◆ ABOUT THIS EXERCISE
Could you carry on the article below about SoftBank's stake in Kahoot, picking up right after its last sentence?

◆ PASSAGE
#####

Kahoot: faltering edtech investment sends SoftBank to back of the class

Upon revealing SoftBank’s record losses last quarter, a sullen Masayoshi Son promised to learn from Ieyasu Tokugawa. The 17th-century Japanese warlord suffered a disastrous defeat simply because he feared losing face

Son has kept his vow to cut the losses of his Japanese tech investment group. SoftBank recently sold a 15 per cent stake in the online education provider Kahoot to US private equity firm General Atlantic.

Kahoot, which provides educational games and quizzes for schools, families and businesses, earned SoftBank another fail grade. Plans to help the Norwegian start-up crack the Asian market came up short.

Asia’s edtech scene is congested. Expansion in China has been limited due to Beijing’s ban on companies profiting from teaching school curriculum subjects. That is a side-effect of Xi Jinping’s “common prosperity” crusade.

The broader problem is that online education has failed to transcend its status as a mere adjunct to face-to-face learning. The pandemic, with its haphazard online schooling, reinforced rather than challenged that well-established view.

#####

◆ INFORMATION
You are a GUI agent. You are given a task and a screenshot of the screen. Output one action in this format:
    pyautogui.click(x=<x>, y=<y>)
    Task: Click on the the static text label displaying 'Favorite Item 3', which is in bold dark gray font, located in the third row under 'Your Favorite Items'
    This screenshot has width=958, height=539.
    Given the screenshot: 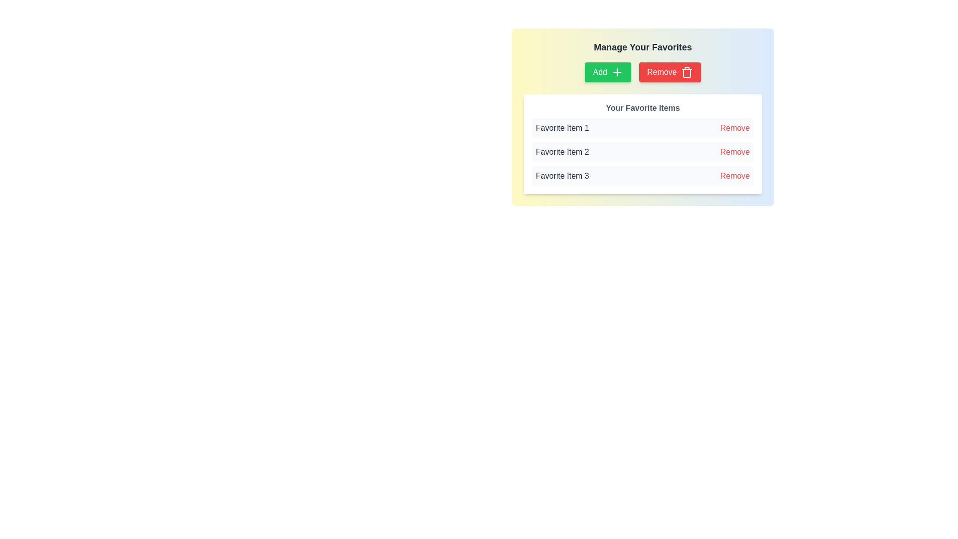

#####

◆ RESPONSE FOR THIS EXERCISE
But executives at SoftBank’s Northstar unit never cared a hoot for received wisdom. That may be one reason SoftBank is winding down the internal hedge fund after it chalked up almost $6bn in losses in just 18 months. In July it terminated an option and collaboration agreement with the cash-burning, protein powder-churning UK ecommerce company THG.

Northstar boss Akshay Naheta left earlier this year. The former Deutsche Bank trader earned notoriety for spearheading SoftBank’s bet on fraudulent payments company Wirecard.

Investors appear confident that General Atlantic will be better for Kahoot. The shares surged more than 20 per cent after the deal was announced last week, before dropping back amid Fed-induced tech gloom. Kahoot’s stock traded at more than NKr70 on the Oslo Stock Exchange one year ago, compared with NKr18 on Friday.

Weathering the tech sell-off amid the return to classroom learning will be tricky. SoftBank, which is reportedly considering a third Vision Fund, is not the only tech optimist ignoring red flags.